Au départ était le Smig (Salaire minimum interprofessionnel garanti). Cependant à sa création en 1950, le bât blessait déjà. Il existait des différences de niveau, régionales, allant jusqu’à 8 %. Mais surtout le patronat disposait de la possibilité de fixer un salaire de base inférieur, si bien que les entreprises gardaient une large autonomie salariale. En prime, il n’existait pas d’échelle mobile (ajustement des salaires sur la hausse des prix). Après les grandes grèves de 1953, où la toute jeune CGT-FO était bien présente, l’État doit donner un fort coup de pouce au Smig. Une loi de 1957 permettra au salaire minimum d’être en partie indexé. Pendant les dix années suivantes, le Smig augmentera de 70 %. Mais nous sommes encore loin du compte car dans le même temps les salaires moyens augmentent eux de 140 %. À la veille des grandes grèves de mai 68, les « smigards » sont surtout des « smigardes » (textile, agroalimentaire). Beaucoup de salariés ne dépassent le salaire minimum que de peu, grâce aux primes d’ancienneté. L’existence du Smig n’a donc en rien empêché le creusement des inégalités salariales. C’est ce qui sera vivement critiqué par les syndicats en mai-juin 1968. Lors des négociations de Grenelle, en juin, ils obtiennent une augmentation du Smig de 35 % et la fin des disparités régionales. Le 2 janvier 1970, le Smic est créé.
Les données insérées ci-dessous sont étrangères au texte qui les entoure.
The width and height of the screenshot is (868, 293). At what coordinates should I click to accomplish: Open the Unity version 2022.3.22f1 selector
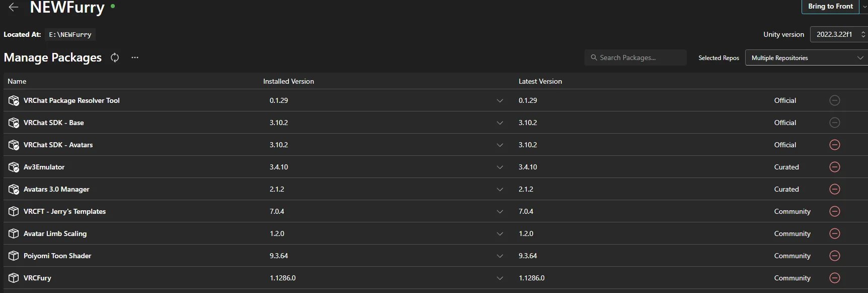[x=838, y=34]
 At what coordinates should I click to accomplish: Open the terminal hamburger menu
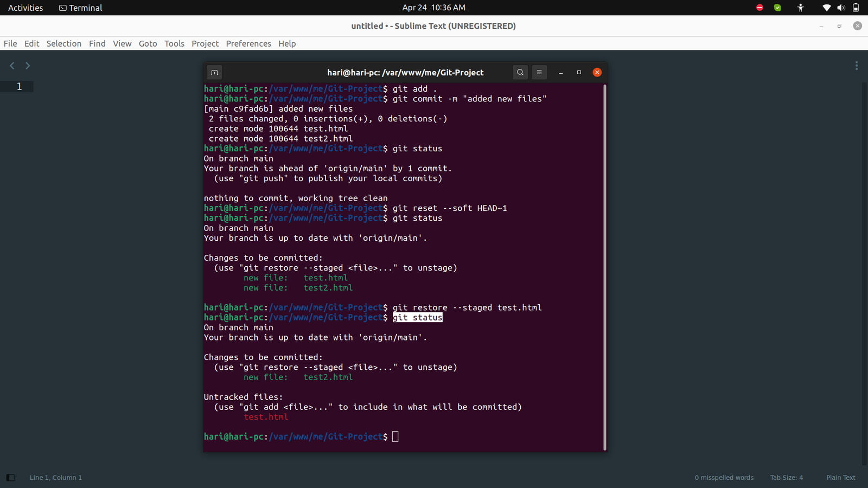(x=539, y=72)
Le gouvernement de l’époque veut montrer qu’il fait bénéficier les plus bas salaires de la croissance des Trente Glorieuses, une meilleure répartition des richesses étant le moteur des revendications de la classe ouvrière en 1968.

Pas de coup de pouce depuis plus de dix ans

Avec la crise économique qui débute en 1974, le chômage de masse apparaît et perdure. Le nombre de « Smicards » augmente. Les patrons, en position de force sur le marché du travail des peu ou pas qualifiés, trouvent sans mal du personnel taillable et corvéable à merci, mais surtout bon marché. Parallèlement, c’est le retour en force des théories libérales du marché du travail, qui considèrent le Smic comme un obstacle au plein-emploi. Ces émules de l’école de Chicago, adeptes d’un néolibéralisme sauvage, estiment que le coût du travail non qualifié serait trop élevé ! D’où les multiples mesures prises pour diminuer le « coût » des bas salaires, notamment en exonérant les employeurs de cotisations sociales. Autant dire une attaque frontale du salaire différé. Ce mouvement, entamé depuis plus de trente ans, se poursuit.

Alors qu’en cette nouvelle année, le Smic vient de « fêter » ses 53 ans, le gouvernement a décidé, une nouvelle fois, de ne lui accorder aucun coup de pouce. En ce 1er janvier 2023, le Smic n’a donc connu qu’une hausse automatique (1,8 %), une revalorisation du Smic horaire (net) de... seize centimes. Le dernier coup de pouce, très léger (+ 0,6 %), date de juillet 2012.